*Assignment*: Select the lines below containing the word "target".

*The data*:
↓

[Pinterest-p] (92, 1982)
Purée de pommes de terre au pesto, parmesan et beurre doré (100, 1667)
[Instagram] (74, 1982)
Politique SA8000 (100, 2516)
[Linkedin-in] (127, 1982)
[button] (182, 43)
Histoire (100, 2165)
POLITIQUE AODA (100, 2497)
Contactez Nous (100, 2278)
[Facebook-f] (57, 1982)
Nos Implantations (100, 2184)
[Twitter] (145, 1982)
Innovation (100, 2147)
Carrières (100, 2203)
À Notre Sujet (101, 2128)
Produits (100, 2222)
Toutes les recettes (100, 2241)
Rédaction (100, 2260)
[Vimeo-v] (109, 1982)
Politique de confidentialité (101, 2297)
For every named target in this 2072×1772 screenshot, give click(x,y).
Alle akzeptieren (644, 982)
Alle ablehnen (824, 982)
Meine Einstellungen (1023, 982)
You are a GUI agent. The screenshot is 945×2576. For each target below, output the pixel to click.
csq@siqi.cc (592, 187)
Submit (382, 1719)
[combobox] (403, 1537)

↑

*Your response*:
For every named target in this 2072×1772 screenshot, give click(x,y).
You are a GUI agent. The screenshot is 945×2576. For each target below, output the pixel to click.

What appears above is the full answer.